A report by the Nigerian Investment Promotion Commission revealed that between 2015 and 2022, over 50 companies, both local and international, shut down or relocated their operations from Nigeria due to these challenging conditions.

The most recent departure came from South African grocery company retailer Pick n Pay, which announced it would exit the Nigerian market by selling its 51% stake in a joint venture.

CEO Sean Summers confirmed that the decision aligns with the company’s broader restructuring plans outside its home market.

Pick n Pay comapanies had initially entered Nigeria in 2016 through a partnership with A.G. Leventis (Nigeria) and opened its first store in 2021, operating two locations before its exit.

The exodus of companies has been a consistent pattern in recent years.
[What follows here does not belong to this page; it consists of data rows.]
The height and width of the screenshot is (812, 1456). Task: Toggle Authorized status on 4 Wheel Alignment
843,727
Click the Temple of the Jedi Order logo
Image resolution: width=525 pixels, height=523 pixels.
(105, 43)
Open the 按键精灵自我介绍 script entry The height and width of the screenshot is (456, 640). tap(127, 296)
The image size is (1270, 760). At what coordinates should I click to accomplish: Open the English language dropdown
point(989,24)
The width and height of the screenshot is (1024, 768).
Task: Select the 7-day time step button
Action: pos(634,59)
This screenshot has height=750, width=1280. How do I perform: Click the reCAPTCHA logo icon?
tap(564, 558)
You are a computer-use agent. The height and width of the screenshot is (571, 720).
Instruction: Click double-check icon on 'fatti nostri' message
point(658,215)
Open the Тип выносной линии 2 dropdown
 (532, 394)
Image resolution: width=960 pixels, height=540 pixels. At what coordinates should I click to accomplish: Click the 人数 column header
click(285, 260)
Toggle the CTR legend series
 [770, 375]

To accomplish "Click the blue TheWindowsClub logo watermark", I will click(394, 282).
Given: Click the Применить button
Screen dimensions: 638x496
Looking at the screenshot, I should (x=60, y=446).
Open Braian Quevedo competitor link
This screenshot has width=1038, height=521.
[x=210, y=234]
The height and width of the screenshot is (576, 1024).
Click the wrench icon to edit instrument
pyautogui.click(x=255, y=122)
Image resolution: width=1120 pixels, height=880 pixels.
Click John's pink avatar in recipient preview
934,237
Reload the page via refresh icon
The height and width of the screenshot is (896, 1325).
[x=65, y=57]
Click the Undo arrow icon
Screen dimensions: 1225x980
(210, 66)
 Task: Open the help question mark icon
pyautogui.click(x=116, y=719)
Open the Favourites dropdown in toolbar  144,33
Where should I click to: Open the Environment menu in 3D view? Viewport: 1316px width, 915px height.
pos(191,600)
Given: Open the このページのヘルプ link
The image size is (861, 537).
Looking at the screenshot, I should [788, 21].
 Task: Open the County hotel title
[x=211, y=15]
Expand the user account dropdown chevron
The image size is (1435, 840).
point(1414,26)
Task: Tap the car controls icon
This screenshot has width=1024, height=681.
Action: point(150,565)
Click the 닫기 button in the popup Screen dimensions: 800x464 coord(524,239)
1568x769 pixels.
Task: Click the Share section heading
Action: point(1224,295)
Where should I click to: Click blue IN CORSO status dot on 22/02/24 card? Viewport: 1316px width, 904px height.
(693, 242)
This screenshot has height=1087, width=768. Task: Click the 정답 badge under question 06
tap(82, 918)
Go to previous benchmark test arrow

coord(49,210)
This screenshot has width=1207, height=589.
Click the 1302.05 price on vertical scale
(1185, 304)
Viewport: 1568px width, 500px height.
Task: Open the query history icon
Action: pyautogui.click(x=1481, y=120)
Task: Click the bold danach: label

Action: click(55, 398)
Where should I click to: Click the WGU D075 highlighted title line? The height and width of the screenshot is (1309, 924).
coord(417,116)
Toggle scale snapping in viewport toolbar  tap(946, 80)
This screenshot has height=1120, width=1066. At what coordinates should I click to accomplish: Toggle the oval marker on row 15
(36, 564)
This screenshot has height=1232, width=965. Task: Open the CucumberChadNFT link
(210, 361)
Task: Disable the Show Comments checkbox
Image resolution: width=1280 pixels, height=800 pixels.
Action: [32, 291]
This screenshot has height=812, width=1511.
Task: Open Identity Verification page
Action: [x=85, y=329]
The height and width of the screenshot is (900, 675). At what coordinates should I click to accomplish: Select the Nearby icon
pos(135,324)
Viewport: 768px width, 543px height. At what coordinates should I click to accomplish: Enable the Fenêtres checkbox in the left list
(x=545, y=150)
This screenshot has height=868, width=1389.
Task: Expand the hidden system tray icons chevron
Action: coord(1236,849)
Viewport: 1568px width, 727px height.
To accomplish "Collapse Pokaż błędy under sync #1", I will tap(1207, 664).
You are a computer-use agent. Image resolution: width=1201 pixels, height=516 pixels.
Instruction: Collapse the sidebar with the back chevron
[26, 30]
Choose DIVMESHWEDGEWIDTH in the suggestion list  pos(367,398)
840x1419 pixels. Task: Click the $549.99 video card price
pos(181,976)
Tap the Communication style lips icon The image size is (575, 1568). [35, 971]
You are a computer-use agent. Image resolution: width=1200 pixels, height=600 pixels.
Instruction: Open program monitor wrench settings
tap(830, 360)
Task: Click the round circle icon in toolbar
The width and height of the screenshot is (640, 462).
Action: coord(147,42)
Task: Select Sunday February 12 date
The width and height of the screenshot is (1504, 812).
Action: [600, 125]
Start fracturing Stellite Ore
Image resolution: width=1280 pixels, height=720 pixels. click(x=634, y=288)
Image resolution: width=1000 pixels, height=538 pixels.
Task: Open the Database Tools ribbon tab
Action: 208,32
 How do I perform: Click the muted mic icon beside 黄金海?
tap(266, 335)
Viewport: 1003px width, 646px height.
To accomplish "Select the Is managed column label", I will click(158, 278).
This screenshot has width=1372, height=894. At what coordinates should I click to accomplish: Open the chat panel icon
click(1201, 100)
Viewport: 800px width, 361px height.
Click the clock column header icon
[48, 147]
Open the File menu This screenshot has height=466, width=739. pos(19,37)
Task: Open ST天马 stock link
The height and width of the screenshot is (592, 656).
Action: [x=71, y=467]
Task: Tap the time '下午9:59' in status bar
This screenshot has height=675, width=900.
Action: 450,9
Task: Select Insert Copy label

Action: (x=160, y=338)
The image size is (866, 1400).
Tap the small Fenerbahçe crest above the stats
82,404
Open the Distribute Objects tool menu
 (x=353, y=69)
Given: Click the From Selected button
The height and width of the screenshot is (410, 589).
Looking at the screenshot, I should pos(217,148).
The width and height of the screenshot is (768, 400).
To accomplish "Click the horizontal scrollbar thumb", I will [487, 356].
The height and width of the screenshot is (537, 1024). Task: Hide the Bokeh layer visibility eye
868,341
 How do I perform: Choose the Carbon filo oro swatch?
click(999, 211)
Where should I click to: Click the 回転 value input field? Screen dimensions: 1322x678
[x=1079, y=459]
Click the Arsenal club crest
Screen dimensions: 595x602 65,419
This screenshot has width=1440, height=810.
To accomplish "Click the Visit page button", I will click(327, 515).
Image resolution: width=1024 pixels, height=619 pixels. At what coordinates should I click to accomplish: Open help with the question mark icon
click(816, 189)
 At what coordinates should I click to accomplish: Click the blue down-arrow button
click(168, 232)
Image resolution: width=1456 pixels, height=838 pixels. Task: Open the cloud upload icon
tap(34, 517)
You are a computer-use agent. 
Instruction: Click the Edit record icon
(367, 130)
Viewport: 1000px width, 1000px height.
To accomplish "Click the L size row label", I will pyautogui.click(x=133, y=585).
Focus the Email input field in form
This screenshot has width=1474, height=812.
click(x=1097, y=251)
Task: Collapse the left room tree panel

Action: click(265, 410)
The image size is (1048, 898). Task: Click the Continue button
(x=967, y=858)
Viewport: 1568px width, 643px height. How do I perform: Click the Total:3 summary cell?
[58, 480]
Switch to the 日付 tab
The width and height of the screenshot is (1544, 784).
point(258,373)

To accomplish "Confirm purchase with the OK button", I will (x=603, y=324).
In 2020, over 10 companies, including Standard Biscuits Nigeria Ltd, NASCO Fiber Product Ltd, and Union Trading Company Nigeria PLC, ceased operations, signaling the beginning of a larger trend.

By 2021, this number escalated to more than 20, with companies like Tower Aluminium Nigeria PLC, Framan Industries Ltd, and Stone Industries Ltd leaving Nigeria due to rising operational costs and economic instability.

The situation worsened in 2022, as over 15 major brands, including Universal Rubber Company Ltd and Gorgeous Metal Makers Ltd, ceased operations.

In 2023, high-profile exits continued, with names like Unilever Nigeria PLC, Procter & Gamble Nigeria, and ShopRite Nigeria pulling out due to concerns over profitability and the challenging business environment.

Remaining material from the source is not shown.